**THE TASK**. Pick up the blog post about the two-part Casualty series opener after its final sentence and continue writing it.

Posted by Remote Control on September 14, 2008 11:25 PM | 

THERE are some characters in soaps I couldn't care less about, some I actually wouldn't mind seeing meet a sticky, painful end. Tess Bateman, the clinical nurse manager (yes, it's a real job apparently) in Casualty is one such person.

Miserable, self-righteous, pompous, cold - she's been something of a pet hate figure of mine for quite a while. In fact, she's one of the reasons I stopped watching Casualty during its last series (yes, it still runs in series sequence, it's off air for at least a fortnight between each season). Her and the increasingly boring staff v management and consultant/important doctor sleeping with nurse stoylines.

But the two-part opener to series 25 (25!) was little short of spectacular. Which is the least you'd expect from Casualty. A reality TV crew following the cast managed to get involved in an exploision in a block of flats - with paramedics about nine floors up - then film paramedics running over the girl who'd caused the explosion and who, in the meantime, had fallen out with Tess when being treated for burns.

Tess then chased her after finding her office overturned by this girl - only to end up empaled on a spike in a derelict building site. And that's where she stayed for most of the two episodes.

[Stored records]
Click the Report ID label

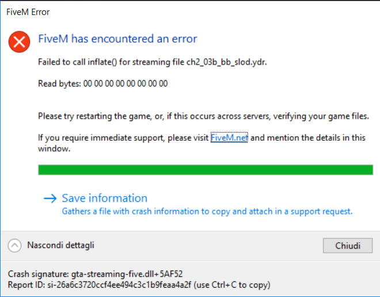click(x=27, y=284)
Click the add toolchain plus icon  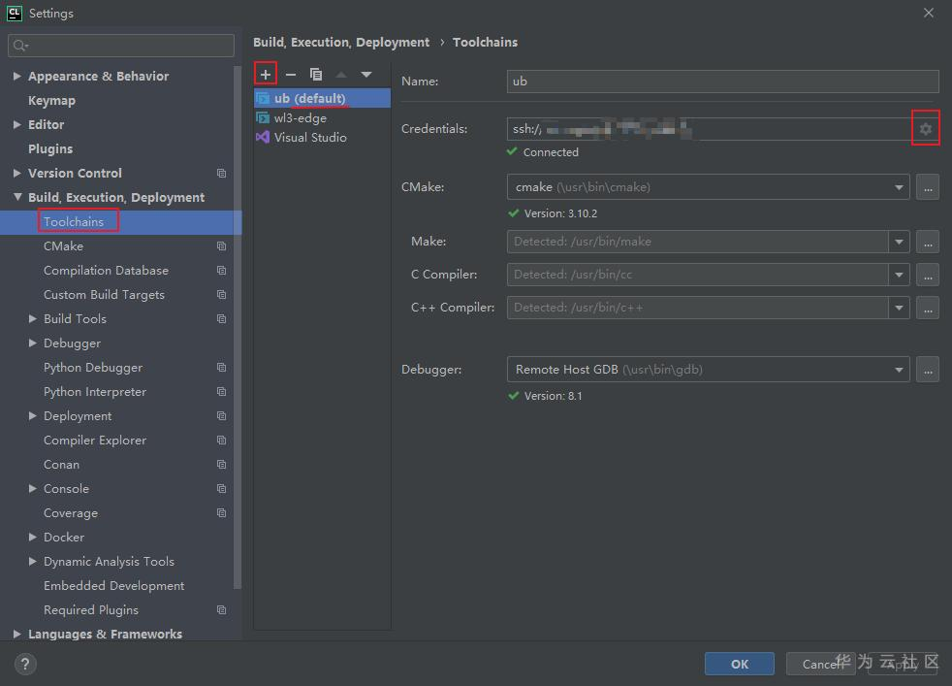[x=266, y=74]
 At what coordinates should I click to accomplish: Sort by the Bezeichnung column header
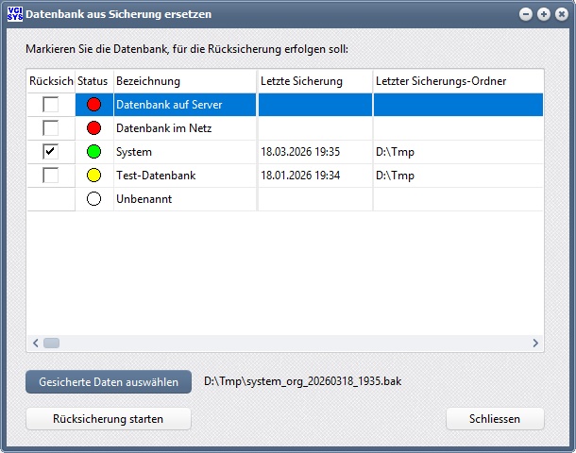pyautogui.click(x=184, y=81)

**EXPECTED ANSWER**.
At first, gory as it was, I wasn't too fussed about Tess. But the drama which built up around it - the riot which exploded in the wake of ambulance crash, the discovery of video of Tess empaled on the spike by staff who found Tess's phone with the ambulance-crushed girl, and their reaction ... great writing, great direction. This was a drama back to its best.

What knitted it all together so well was that interviews with the characters, supposedly for this documentary, were interweaved with the action, showing how, despite their differences of opinions on each others' professional worth, ultimately, they all played together as a team.

Of course, they found Tess, but only after sending out some medics undercover to try and find her on this estate. Given that it was a sink estate, seemingly with far-right sympathies, perhaps including a black woman doctor and young public school-educated medic in this team wasn't the best way to stay un-noticed. And, of course, it was the porter - told he wasn't needed when the team set out because he didn't have any medical experience - who saved the day by taking it on himself to go anyway. He helped find Tess, by recognising the sound of a train in the video footage.

At this point, it ran the risk of becoming a little too sickly. It didn't, though. It was quite good, in fact. Tess, of course, survived - the spike missed all vital organs (much less likely to hit a heart when you don't have one) and the team lived to fight another day.

Casualty now feels much slicker, it's had the Holby City makeover - and looks and feels all the better for it. The opening wekeend has also set several hares running which should ensure the storylines which flow between episodes aren't just about going to war with management or trying to stitch each other up (not in the literal sense.)

It's a welcome return for Casualty, I'd say. It had only been away for a fortnight, but in terms of quality, it's like meeting up with a friend not seen for much longer than that.